Supplied entries:
============

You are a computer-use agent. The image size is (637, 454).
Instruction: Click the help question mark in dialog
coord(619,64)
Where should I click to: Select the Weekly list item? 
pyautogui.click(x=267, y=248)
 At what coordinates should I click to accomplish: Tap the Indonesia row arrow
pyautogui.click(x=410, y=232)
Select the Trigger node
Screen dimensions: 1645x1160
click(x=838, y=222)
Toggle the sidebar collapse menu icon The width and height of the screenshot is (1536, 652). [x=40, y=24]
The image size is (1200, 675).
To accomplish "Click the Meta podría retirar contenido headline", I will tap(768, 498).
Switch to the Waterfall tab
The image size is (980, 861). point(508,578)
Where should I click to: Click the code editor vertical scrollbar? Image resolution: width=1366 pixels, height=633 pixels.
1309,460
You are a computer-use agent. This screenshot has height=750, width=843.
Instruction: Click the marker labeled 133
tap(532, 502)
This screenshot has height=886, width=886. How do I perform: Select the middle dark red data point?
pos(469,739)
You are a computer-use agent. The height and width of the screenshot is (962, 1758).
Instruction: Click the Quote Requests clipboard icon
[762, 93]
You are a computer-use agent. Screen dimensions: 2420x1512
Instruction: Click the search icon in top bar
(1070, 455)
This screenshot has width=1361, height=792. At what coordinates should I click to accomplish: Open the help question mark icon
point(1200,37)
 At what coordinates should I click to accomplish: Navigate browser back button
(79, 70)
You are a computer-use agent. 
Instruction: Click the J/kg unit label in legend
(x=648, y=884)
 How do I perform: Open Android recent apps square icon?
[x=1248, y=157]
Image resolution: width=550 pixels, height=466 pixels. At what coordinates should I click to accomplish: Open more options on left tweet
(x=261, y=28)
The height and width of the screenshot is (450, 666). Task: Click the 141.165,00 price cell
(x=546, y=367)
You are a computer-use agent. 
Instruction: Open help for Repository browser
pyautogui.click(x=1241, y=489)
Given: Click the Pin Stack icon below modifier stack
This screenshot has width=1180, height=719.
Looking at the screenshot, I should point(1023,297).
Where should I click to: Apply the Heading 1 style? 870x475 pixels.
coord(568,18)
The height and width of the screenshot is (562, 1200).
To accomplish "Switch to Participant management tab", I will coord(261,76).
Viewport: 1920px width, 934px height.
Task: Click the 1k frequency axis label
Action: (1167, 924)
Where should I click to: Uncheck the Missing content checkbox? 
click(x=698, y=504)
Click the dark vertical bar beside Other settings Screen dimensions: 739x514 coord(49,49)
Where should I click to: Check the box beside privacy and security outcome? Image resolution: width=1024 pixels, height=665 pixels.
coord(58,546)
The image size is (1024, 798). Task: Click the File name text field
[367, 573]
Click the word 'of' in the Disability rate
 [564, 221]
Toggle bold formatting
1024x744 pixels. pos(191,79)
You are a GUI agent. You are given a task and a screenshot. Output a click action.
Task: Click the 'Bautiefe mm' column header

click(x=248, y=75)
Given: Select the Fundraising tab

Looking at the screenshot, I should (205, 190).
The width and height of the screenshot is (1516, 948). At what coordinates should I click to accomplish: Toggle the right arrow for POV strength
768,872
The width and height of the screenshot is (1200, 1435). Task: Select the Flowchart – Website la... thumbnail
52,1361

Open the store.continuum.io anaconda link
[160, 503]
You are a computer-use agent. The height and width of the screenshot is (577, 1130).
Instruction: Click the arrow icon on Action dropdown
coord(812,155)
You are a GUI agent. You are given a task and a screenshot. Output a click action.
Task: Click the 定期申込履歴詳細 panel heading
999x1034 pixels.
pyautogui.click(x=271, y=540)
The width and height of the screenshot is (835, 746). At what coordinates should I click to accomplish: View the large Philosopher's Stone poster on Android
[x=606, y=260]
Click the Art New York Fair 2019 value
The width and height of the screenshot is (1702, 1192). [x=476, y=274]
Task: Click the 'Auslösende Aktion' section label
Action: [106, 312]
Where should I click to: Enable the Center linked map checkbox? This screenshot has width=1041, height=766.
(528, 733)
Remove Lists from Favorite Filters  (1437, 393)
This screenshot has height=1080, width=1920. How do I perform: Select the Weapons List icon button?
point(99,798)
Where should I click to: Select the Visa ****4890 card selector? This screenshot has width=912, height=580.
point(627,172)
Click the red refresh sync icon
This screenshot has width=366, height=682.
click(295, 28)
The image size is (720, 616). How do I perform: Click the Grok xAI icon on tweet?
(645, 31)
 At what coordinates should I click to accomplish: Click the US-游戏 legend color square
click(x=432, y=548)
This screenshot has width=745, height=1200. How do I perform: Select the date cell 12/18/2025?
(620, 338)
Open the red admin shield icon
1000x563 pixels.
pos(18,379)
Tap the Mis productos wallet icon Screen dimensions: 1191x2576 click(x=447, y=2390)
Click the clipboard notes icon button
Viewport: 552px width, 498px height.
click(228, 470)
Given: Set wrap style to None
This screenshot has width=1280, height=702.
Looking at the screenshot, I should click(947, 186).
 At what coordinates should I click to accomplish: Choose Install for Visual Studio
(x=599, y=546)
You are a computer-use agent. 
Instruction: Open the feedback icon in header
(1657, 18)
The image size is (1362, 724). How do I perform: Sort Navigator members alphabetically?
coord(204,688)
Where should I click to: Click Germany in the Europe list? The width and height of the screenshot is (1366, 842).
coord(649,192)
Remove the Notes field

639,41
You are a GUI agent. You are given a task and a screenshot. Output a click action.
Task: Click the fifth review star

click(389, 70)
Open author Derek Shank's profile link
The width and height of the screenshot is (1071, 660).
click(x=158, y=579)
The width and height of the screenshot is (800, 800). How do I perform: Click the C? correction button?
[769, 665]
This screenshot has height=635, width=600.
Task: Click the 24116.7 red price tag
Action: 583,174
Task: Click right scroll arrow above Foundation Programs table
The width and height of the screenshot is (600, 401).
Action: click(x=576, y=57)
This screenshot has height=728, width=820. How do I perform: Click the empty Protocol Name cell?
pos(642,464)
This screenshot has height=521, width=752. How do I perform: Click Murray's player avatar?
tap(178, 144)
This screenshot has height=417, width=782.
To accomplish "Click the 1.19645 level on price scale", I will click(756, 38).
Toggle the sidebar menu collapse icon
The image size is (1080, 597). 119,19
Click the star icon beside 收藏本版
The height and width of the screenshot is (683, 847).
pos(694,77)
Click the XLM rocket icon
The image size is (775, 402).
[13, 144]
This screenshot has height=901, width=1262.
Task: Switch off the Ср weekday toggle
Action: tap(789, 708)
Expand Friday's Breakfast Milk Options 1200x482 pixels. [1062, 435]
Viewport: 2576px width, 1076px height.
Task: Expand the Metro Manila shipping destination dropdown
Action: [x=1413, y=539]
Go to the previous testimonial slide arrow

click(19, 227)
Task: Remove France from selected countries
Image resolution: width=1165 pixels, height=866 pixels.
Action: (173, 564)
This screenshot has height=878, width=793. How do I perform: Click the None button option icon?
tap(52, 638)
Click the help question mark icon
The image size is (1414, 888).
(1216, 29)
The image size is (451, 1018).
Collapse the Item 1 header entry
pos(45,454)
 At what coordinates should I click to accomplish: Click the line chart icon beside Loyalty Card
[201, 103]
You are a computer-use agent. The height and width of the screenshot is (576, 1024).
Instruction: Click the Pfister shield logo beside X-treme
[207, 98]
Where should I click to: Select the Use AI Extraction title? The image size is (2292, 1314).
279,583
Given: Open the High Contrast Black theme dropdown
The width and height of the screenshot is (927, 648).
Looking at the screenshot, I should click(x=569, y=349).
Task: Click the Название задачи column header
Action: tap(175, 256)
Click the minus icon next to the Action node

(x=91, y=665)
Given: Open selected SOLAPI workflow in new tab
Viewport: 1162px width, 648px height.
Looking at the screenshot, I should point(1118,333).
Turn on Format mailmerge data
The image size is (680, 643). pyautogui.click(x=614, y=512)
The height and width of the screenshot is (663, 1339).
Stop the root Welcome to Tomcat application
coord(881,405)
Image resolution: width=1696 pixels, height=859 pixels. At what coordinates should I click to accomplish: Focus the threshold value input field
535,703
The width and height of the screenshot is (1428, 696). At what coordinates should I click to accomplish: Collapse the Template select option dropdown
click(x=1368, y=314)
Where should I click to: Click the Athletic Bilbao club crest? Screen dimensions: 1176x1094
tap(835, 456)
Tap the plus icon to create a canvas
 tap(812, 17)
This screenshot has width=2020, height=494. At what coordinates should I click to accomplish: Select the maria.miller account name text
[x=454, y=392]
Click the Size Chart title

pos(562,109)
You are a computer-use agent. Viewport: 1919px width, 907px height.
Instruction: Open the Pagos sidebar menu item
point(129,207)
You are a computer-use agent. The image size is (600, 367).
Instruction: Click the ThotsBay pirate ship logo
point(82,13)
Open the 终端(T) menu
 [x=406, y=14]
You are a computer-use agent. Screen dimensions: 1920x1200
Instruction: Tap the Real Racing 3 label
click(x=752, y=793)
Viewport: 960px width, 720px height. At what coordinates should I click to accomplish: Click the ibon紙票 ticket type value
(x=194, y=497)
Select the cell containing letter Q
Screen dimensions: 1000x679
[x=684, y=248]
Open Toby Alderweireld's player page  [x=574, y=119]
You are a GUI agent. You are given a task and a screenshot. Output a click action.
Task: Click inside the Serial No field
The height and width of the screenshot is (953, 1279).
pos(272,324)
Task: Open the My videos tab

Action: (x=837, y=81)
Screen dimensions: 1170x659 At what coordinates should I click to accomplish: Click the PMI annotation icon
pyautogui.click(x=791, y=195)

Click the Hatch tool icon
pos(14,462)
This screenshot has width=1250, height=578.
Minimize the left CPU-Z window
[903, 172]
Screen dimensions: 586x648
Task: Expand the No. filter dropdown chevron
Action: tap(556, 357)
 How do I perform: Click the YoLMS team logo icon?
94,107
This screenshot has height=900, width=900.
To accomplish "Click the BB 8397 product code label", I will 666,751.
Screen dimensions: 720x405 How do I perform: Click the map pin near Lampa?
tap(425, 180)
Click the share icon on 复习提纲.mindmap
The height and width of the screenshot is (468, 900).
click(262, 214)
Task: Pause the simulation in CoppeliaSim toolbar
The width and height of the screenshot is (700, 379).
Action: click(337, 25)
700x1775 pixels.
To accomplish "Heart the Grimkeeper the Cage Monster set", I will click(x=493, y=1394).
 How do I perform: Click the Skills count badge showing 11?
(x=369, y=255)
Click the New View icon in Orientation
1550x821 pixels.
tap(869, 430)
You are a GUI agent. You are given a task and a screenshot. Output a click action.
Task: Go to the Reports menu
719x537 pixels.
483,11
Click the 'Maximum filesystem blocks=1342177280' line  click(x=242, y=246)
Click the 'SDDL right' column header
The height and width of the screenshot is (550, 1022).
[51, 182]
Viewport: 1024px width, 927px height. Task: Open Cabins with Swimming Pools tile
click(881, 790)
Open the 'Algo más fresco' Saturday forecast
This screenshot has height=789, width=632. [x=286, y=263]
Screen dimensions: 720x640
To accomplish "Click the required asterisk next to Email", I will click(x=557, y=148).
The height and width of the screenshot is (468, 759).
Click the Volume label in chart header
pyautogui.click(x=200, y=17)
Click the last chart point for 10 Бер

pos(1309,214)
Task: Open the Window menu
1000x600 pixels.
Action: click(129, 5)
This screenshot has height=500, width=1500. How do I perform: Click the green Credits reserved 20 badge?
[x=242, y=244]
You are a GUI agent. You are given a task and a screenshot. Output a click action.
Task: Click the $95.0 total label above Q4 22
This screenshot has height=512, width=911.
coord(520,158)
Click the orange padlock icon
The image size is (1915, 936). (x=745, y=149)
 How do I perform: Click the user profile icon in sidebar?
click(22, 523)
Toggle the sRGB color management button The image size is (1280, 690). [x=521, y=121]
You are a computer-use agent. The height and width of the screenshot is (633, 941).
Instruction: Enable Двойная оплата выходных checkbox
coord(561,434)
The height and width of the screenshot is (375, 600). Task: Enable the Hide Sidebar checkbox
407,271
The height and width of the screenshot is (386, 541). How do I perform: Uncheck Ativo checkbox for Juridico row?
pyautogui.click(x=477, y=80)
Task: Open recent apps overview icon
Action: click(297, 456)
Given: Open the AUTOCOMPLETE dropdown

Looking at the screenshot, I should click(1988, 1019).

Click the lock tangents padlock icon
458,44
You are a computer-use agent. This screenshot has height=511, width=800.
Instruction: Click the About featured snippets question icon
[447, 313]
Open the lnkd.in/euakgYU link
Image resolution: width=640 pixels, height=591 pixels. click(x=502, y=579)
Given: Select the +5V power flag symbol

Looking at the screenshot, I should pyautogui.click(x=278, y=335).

============

Exercise directions: Search the material above for the word "selected", and return each line that holds it.

Output of the task:
Task: Remove France from selected countries
Given: Open selected SOLAPI workflow in new tab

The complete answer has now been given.